Many factors such as obesity, stress, smoking, allergens, and environmental pollutants have been recently reported to promote anomalous posttranslational histone modifications, which can induce the unbalanced expression of specific genes and lead to many diseases including cancers,17 neurodegenerative diseases,5,811 asthma,1115 and bone fluorosis.1619 Hyperacetylation of lysine 9 on histone 3 (H3K9ac) was observed in cancers in the lungs,7 breast,5 liver,4 colon,1 and stomach,6 as well as in neurodegenerative diseases such as Alzheimer’s disease8,20,21 and autism spectrum disorder.21 Histone deacetylase (HDAC) inhibitors have therefore been developed as therapeutic agents for these diseases.15,22,23

The effect of HDAC inhibitors are typically analyzed by the number of living and dead cells in medical science and by western blotting and chromatin immunoprecipitation assays in cell biology. Recently, several methods were developed to measure histone acetylation in living cells, including fluorescence resonance energy transfer (FRET)-based probes and antibody binding-based probes.24,25 Intramolecular FRET probes have been developed using a pair of cyan fluorescent protein (CFP) and yellow fluorescent protein (YFP) connected through a histone and an acetyl-binding protein domain.

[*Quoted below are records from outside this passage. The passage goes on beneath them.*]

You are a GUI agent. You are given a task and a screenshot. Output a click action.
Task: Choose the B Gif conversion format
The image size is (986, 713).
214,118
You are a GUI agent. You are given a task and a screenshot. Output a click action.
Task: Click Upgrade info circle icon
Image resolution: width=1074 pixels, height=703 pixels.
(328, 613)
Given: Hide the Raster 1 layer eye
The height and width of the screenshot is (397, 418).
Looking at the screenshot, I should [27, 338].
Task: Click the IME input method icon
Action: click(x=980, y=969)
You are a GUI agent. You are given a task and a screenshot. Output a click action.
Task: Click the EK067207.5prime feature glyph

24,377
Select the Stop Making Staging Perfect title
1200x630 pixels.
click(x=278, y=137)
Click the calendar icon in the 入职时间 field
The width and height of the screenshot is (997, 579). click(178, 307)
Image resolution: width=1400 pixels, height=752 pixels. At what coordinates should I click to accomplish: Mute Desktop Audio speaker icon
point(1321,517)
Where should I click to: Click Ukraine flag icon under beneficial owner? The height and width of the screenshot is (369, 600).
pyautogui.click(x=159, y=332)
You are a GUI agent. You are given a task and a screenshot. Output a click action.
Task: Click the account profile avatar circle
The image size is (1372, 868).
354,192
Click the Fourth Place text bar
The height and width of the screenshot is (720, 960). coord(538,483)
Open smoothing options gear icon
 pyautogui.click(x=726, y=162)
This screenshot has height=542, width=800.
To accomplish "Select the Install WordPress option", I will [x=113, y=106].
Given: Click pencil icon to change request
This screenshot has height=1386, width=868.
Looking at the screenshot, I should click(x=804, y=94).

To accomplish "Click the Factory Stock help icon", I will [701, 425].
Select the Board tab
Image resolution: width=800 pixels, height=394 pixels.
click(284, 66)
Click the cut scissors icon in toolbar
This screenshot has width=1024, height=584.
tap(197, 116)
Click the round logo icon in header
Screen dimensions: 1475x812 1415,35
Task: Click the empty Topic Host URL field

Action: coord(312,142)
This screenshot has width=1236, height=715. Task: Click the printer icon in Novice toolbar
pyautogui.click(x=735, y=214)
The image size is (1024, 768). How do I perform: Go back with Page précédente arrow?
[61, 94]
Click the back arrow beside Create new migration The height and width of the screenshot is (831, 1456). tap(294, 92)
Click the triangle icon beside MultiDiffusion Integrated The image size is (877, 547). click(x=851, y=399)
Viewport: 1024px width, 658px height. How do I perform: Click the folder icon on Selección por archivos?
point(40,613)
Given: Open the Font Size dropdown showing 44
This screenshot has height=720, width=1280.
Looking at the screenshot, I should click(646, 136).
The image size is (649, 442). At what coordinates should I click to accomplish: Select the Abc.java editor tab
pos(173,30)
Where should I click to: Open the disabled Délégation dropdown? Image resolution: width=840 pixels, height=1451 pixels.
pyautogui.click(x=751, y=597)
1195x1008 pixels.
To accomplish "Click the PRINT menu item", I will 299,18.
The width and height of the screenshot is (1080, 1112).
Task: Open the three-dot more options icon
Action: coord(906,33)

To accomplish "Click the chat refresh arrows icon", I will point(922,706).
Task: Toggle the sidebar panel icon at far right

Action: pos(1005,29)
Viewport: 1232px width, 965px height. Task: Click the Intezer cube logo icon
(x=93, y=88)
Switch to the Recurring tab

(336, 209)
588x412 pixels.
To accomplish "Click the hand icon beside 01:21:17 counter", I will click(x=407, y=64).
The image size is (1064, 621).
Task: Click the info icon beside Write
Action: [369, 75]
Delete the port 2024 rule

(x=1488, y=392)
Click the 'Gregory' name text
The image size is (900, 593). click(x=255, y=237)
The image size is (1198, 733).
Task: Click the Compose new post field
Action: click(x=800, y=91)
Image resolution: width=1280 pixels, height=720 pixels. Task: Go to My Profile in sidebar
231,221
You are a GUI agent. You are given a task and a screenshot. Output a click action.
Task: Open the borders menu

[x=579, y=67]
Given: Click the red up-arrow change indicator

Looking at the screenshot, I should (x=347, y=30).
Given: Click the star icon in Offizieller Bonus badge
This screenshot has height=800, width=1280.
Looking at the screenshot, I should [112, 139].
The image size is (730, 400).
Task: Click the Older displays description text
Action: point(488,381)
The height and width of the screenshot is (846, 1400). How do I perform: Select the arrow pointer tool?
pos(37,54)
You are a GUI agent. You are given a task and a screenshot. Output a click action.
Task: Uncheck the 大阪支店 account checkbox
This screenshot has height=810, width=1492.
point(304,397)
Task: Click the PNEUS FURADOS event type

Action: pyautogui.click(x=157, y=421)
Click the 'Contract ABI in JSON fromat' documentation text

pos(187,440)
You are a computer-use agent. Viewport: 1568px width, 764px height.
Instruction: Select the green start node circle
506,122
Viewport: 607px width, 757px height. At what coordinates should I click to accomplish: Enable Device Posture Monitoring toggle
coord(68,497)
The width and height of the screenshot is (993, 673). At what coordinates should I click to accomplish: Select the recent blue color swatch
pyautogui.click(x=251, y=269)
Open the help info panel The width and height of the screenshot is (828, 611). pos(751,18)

The acetylation on the histone moiety induces an intramolecular structural change to affect the FRET efficiency. So far, FRET probes for histone H3K9/K14, H4K12, and H4 hyperacetylation have been used to monitor the effects of small chemical inhibitors.26 However, these methods could not detect intrinsically acetylated histones or H3K9 acetylation specifically. Apart from FRET probes, antibody binding-based probes that can detect endogenous and site-specific histone acetylation have been reported.27,28

To explore antibody-based probes that can be expressed inside the cells, stable antibodies called “intrabodies,” which can retain robust structures even in the reducing environment of the cytoplasm and nucleus, were used.29 Sato et al. generated an scFv intrabody, which specifically recognizes H3K9ac in the cells.30,31 When the specific intrabody fused with green fluorescent protein (GFP), named “mintbody,” was expressed in the cell, it was mainly distributed in the cytoplasm without disturbing the cell growth. Increased H3K9 acetylation in the nucleus by an HDAC inhibitor resulted in the redistribution of mintbodies to the nucleus. Similarly, H4K20 mono-methylation was also successfully observed.32 Based on this mintbody technology, we have recently developed an FRET-type probe for H3K9ac,33 in which a CFP variant SeCFP and a YFP variant YPet were fused to the N- and C-termini of the intrabody, respectively. Binding of the probe to H3K9ac induces a conformational change in the intrabody, which results in increased FRET efficiency. While these intrabody-based probes have their own merits, they also have limitations. The fluorescence intensity of mintbodies in the nucleus needs to be manually compared with that in the cytoplasm, while the FRET-based probes require the measurements of both cyan and yellow fluorescence, and their dynamic range was rather narrow.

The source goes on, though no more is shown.